TASK DIRECTIONS:
Leave out all pictures. Extract exactly the lines from the one containing "The image size" through the end of the data.

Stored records
>>

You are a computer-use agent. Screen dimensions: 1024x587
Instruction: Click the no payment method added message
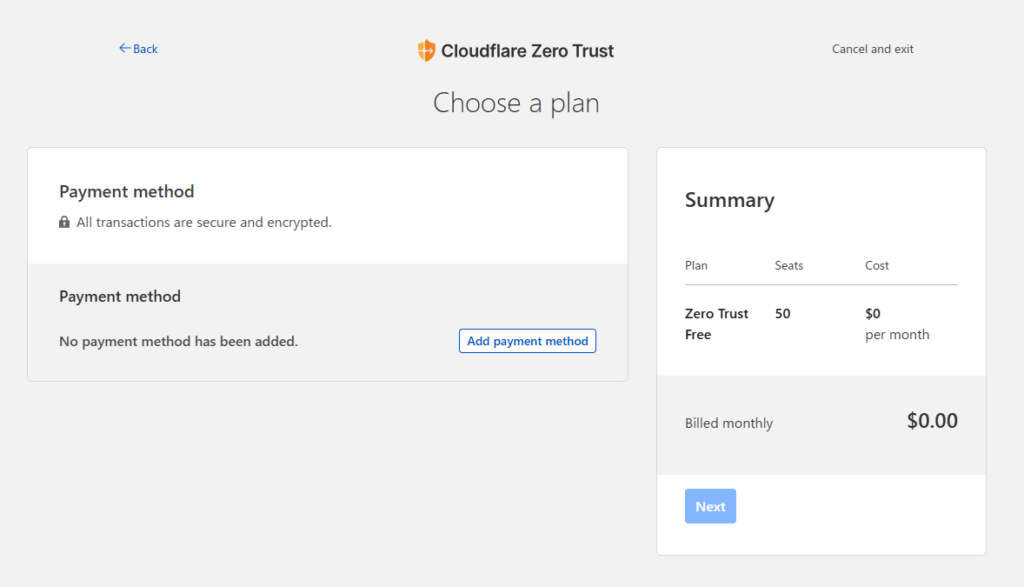[178, 341]

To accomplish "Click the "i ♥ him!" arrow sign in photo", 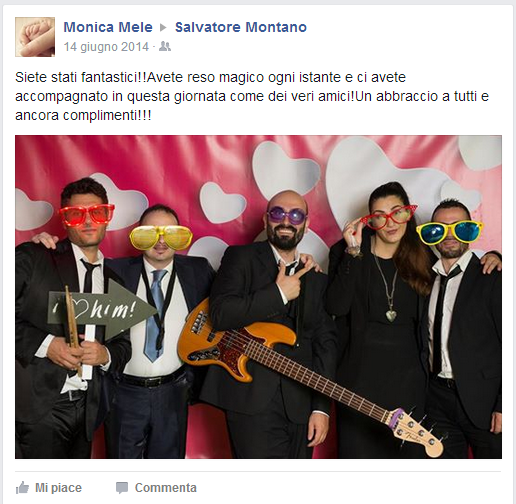I will (x=102, y=310).
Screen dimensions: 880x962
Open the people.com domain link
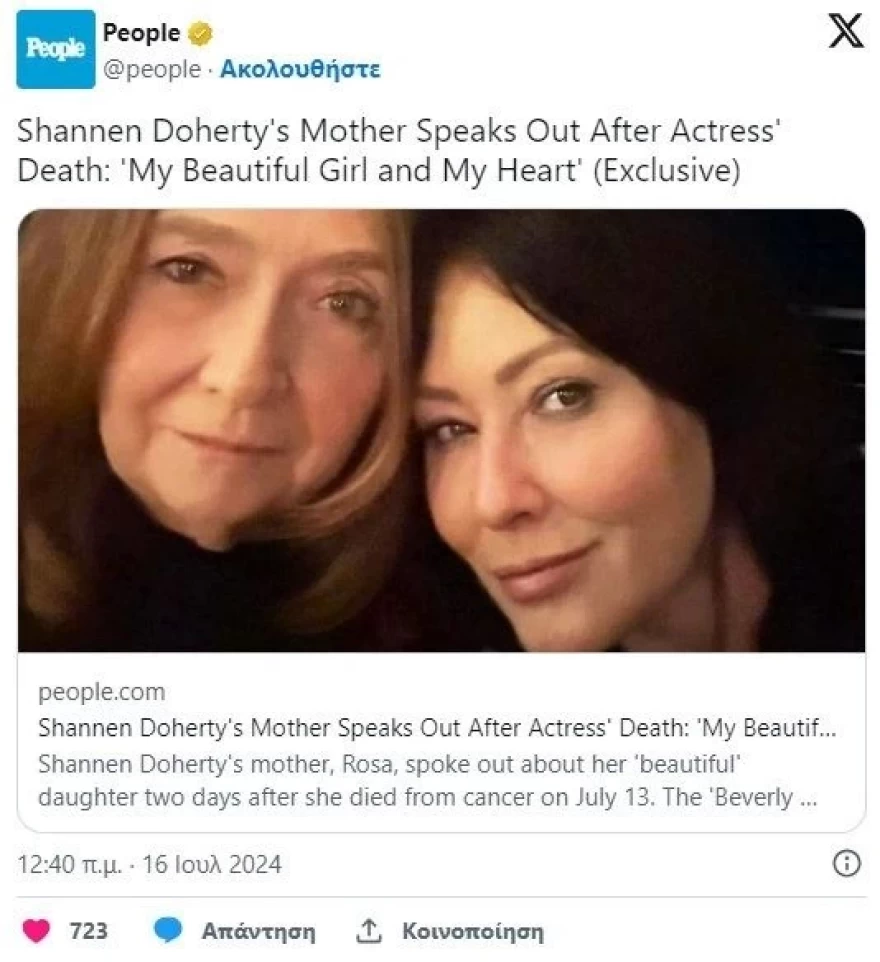click(101, 692)
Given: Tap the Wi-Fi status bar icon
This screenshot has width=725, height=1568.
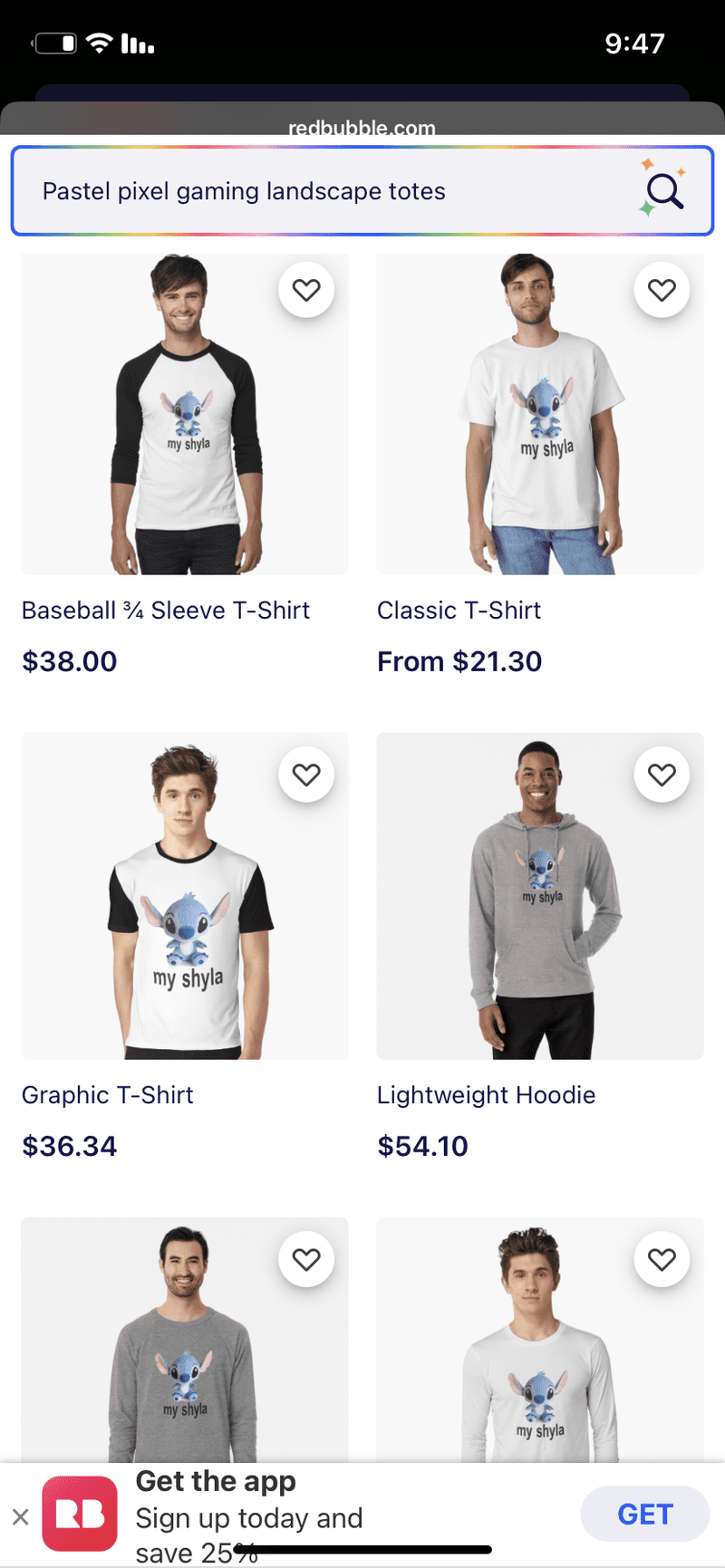Looking at the screenshot, I should (x=100, y=43).
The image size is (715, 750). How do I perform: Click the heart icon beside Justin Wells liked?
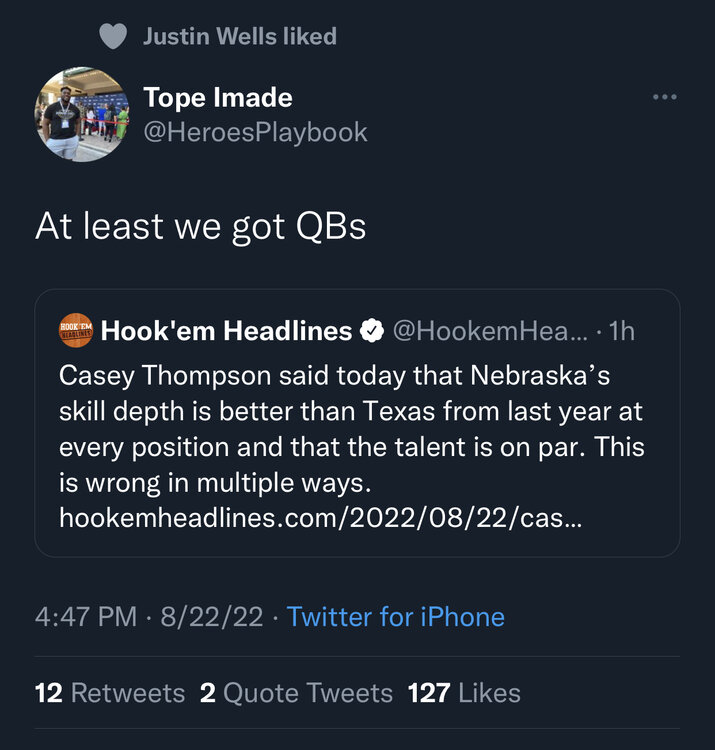pos(115,37)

<<

RESPONSE TO THIS EXERCISE:
The image size is (715, 750). How do I perform: Click the heart icon beside Justin Wells liked?
pos(115,37)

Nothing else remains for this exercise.